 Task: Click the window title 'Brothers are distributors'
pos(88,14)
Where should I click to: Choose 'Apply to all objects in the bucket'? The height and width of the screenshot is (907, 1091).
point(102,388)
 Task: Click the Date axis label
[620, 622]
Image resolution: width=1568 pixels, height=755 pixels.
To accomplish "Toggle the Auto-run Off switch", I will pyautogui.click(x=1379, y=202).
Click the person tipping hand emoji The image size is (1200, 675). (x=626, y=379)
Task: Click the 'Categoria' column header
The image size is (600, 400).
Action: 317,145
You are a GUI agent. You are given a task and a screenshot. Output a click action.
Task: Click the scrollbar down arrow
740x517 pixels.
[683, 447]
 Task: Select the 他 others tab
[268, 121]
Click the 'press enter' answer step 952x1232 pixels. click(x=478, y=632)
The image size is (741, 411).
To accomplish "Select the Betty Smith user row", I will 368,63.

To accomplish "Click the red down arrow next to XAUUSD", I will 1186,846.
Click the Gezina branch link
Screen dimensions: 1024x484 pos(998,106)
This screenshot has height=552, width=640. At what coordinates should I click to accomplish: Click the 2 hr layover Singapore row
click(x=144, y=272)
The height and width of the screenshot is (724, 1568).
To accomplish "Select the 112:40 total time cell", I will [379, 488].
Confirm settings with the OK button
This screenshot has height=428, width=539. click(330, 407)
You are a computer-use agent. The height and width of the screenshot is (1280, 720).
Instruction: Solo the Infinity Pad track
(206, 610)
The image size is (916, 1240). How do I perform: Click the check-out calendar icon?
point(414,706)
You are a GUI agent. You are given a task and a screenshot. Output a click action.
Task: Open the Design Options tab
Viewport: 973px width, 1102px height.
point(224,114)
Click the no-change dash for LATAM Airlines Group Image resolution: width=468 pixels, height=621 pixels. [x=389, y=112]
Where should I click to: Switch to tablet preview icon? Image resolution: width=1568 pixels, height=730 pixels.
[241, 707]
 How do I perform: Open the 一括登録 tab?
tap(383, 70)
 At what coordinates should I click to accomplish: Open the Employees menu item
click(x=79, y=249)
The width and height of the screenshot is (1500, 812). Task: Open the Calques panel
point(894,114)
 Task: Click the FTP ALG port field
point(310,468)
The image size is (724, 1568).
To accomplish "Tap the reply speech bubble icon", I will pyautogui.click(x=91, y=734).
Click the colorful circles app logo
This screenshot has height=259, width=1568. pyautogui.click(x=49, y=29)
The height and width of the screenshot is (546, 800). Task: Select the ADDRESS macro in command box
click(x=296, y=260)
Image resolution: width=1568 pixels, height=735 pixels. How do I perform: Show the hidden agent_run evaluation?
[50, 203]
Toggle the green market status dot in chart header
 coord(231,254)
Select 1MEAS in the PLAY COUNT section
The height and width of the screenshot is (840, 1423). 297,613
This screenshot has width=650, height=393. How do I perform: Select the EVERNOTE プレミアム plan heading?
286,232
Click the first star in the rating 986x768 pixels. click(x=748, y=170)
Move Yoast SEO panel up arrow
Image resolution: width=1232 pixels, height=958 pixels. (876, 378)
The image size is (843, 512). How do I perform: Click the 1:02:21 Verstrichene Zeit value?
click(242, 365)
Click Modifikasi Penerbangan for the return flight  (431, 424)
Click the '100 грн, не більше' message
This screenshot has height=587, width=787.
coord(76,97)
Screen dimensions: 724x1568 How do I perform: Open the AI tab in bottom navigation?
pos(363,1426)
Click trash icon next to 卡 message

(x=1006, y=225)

+ + + + +

(Your goal) Locate the word "down" in the records and collect each line it appears in.

(Solution below)
Task: Click the scrollbar down arrow
To accomplish "Click the red down arrow next to XAUUSD", I will 1186,846.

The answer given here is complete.